Solution: Let the point on the X axis be (x, 0)

Given, distance between (2, -5), (x, 0) = distance between (-2, 9), (x, 0)

⇒ \sqrt{(x - 2)²+(0 - (-5))²} = \sqrt{(x - (-2) )²+(0 - 9)²}

  ⇒ (x – 2)² + 5² = (x + 2)² + 9² [squaring both sides]

  ⇒ x² – 4x + 4 + 25 = x² + 4x + 4 + 81

  ⇒ -4x -4x = 85 – 29

  ⇒ -8x = 56  ⇒ x = \cfrac {56} {-8}

  ⇒ x = -7

Therefore, The required point on the x axis is (-7, 0).

Class 10 Maths Ex 7.1 Question 8

Find the value of y for which the distance between the points P(2, -3) and Q(10, y) is 10 unites.

Solution: Given that,

Distance Between P(2, -3) and Q(10, y) = 10 unites

⇒ \sqrt{(10 - 2)² + (y - (-3) )²} = 10

⇒ (8)² + (y + 3)² = 100  [squaring both sides]

⇒ 64 + y² + 6y + 9 = 100

⇒ y² + 6y + 73 – 100 = 0

⇒ y² + 6y – 27 = 0

⇒ y² +9y – 3y – 27 = 0

⇒ y(y + 9) – 3(y + 9) = 0

⇒ (y + 9)(y – 3) = 0

So, y + 9 = 0 OR y – 3 = 0

⇒ y = – 9 OR y = 3

Therefore, Required y = -9 or 3

Class 10 Maths Ex 7.1 Question 9

If Q(0, 1) is equidistant from P(5, -3) and R(x, 6), Find the value of x. Also find the distance QR and PR.

Solution: Given that,

Distance QR = Distance QP

⇒ \sqrt{(x - 0)² + (6 - 1 )²} = \sqrt{(5 - 0)² + (-3 - 1)²}

  ⇒ x² + 25 = 25 + 16

    ⇒ x² = 16

   So, x = ±√16 = ±4

   Now, For x = 4

QR = \sqrt{(4 - 0)² + (6 - 1 )²} = \sqrt{16 + 25} = \sqrt{41}

PR = \sqrt{(x - 5)² + (6 - (-3) )²}

     = \sqrt{(4 - 5)² + (6 +3 )²}

     = \sqrt{1 + 81} = \sqrt{82}

        For x = -4,

QR = \sqrt{(-4 - 0)² + (6 - 1 )²} = \sqrt{16 + 25}

     = \sqrt{41}

PR = \sqrt{(x - 5)² + (6 - (-3) )²}

     = \sqrt{(-4 - 5)² + (6 +3 )²}

     = \sqrt{81 + 81} = 9 \sqrt{2}

Therefore, Required value of x = ±4 and QR = √41 and PR = √82 or 9√2

Class 10 Maths Ex 7.1 Question 10

Find a relation between x and y such that the point (x, y) is equidistant from the points (3, 6) and (-3, 4).

Solution: Given that,

Distance between (3, 6), (x, y) = Distance between (-3, 4), (x, y)

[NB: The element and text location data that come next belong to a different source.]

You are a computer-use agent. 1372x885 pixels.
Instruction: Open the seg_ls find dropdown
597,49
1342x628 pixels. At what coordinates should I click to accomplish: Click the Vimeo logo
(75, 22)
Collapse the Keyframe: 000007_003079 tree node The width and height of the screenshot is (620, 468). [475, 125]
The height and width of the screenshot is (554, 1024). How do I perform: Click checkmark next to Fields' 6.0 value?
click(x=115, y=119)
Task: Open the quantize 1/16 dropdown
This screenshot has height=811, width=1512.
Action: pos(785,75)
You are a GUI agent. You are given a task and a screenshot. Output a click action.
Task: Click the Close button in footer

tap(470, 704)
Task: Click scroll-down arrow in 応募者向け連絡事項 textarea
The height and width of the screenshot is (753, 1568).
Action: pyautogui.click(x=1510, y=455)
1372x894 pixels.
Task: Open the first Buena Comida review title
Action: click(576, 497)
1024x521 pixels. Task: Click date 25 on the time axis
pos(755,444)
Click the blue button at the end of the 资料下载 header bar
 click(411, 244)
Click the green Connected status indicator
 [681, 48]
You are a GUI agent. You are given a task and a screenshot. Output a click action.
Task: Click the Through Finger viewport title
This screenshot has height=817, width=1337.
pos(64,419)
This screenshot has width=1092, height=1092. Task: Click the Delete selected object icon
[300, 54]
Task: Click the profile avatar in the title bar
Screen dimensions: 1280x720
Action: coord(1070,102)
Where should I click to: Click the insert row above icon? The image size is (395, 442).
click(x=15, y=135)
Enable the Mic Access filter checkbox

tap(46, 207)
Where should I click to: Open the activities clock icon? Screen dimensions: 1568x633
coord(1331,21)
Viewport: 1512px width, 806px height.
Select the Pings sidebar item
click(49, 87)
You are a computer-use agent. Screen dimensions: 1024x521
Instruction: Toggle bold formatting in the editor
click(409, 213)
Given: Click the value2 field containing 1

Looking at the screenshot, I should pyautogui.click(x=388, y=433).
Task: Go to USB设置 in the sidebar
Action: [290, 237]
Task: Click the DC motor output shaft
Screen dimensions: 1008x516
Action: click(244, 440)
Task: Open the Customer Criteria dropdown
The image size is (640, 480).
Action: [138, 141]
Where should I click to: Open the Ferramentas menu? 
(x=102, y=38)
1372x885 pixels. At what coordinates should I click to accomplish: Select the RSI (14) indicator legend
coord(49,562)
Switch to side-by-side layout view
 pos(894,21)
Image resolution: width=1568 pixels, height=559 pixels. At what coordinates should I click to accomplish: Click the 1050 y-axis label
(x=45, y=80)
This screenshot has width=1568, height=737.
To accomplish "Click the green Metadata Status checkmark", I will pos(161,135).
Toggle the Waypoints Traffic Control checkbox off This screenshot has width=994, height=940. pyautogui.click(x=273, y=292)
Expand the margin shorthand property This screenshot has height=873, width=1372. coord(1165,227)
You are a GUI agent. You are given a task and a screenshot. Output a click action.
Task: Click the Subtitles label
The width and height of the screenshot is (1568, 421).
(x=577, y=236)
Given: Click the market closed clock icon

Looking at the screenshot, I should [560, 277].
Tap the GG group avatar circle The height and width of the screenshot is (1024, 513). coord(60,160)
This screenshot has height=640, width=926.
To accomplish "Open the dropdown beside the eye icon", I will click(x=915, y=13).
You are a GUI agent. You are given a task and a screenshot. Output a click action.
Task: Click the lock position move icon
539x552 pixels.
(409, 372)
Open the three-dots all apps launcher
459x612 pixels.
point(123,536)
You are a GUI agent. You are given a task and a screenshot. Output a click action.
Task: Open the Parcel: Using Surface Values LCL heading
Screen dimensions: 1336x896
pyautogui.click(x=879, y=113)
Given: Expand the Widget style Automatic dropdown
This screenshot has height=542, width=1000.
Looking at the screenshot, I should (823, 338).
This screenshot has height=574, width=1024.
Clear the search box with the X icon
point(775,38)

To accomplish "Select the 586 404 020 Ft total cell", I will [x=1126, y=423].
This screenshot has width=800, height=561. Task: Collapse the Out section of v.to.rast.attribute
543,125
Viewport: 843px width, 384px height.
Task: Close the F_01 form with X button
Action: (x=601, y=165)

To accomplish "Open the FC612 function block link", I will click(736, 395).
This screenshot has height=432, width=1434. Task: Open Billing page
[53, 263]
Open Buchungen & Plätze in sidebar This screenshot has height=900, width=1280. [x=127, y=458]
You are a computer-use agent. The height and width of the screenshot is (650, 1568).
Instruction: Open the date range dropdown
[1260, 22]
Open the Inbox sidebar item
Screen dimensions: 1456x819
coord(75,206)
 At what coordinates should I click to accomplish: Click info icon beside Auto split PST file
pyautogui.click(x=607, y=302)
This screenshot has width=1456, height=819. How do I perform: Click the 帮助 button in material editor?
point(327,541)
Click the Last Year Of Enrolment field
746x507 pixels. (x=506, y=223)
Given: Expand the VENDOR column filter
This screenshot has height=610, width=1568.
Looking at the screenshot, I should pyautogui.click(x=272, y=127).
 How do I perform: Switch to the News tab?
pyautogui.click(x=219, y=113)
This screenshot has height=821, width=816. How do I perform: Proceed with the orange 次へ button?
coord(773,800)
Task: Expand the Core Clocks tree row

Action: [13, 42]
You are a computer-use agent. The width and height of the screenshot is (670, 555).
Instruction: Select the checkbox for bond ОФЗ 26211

⇒ \sqrt{(x - 3)² + (y - 6)²} = \sqrt{(x - (-3))² + (y - 4)²}

⇒ (x – 3)² + (y – 6)² = (x +3)² + (y – 4)² [squaring both sides]

⇒ x² – 6x + 9 + y² -12y + 36 = x² + 6x + 9 + y² – 8y + 16

⇒ – 6x – 6x -12y + 8y + 45 – 25 = 0

⇒ – 12x – 4y + 20 = 0   [divide both side by -4]

⇒ 3x + y – 5 = 0

      — Which is the required condition.